Las vías orientales, bien entendidas, pueden ser de gran ayuda para los hombres occidentales y también para los cristianos en el reconocimiento de su propia unilateralidad y en el redescubrimiento de momentos olvidados o perdidos de su tradición. Aquí, las comunidades religiosas cristianas se encontrarán con importantes tareas para sí mismas y para los demás:
- Frente a la separación y la abnegación («la cruz»), entendidas erróneamente, debe estar la preocupación por ser hombres auténticos, por el devenir integral y salvífico del hombre.
- Frente a la intelectualización y la teorización de la piedad (la separación de la teología de la piedad a partir de la alta escolástica), debe estar el ejercicio práctico y la ortopraxis (no solamente teóricos, sino también prácticos de la vida espiritual; en Oriente, la importancia de los «maestros»).
- Frente a una «espiritualidad» espiritualista y el cuidado de las almas sin el cuidado de los cuerpos, debe acentuarse la corporeidad tanto en la atención a las actitudes corporales (posición del loto como una expresión de tranquilidad e intenso recogimiento) como en el esfuerzo por una respiración controlada y adecuada.
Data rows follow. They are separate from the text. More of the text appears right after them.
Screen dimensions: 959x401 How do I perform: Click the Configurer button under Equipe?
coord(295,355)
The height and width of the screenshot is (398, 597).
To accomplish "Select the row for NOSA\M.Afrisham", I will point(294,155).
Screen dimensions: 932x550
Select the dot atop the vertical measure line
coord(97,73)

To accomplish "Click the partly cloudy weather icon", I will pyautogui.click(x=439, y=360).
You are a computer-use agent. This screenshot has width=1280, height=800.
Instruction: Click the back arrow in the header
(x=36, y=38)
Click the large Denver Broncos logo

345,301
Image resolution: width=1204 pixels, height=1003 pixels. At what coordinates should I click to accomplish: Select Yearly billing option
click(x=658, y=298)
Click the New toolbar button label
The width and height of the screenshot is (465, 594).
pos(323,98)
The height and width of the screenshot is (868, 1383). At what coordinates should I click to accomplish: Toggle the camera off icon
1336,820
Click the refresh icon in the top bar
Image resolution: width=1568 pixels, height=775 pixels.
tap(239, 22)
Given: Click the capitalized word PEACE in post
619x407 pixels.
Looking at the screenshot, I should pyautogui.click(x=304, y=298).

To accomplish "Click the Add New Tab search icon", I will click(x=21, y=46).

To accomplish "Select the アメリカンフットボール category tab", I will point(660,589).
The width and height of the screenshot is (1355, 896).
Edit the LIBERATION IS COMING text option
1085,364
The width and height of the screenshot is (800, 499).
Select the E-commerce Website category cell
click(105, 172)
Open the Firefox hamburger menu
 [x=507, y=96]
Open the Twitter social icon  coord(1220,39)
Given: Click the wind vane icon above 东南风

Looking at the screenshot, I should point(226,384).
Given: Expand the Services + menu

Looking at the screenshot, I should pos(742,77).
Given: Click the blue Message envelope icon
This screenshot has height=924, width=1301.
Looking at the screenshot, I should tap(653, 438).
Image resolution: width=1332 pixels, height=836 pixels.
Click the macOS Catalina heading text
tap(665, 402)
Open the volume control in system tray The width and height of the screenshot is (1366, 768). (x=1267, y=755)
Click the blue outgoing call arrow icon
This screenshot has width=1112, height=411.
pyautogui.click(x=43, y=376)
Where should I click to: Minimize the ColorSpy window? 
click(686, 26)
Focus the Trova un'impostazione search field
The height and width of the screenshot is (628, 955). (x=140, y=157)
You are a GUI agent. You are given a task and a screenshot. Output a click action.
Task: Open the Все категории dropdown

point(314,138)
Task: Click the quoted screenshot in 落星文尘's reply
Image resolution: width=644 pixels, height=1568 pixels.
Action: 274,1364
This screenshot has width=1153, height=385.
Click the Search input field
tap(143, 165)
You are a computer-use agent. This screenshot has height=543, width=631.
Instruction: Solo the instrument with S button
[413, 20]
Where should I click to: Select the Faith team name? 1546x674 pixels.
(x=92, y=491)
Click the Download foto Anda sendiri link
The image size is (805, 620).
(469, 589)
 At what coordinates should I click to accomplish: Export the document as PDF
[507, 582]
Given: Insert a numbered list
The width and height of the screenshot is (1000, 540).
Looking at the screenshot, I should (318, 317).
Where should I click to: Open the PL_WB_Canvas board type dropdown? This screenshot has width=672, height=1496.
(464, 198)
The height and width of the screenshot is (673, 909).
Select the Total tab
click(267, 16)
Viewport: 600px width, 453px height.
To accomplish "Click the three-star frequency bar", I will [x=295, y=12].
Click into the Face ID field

- Frente a la dispersión del espíritu en la superficialidad, en los negocios, en la agitación, en las turbaciones interiores de la vida de cada día, debe fomentarse una concentración a través de la participación intuitiva en las profundidades del yo (no más «enigmas», racionalmente resolubles, entornos, por ejemplo, en el mu, el «nada» japonés).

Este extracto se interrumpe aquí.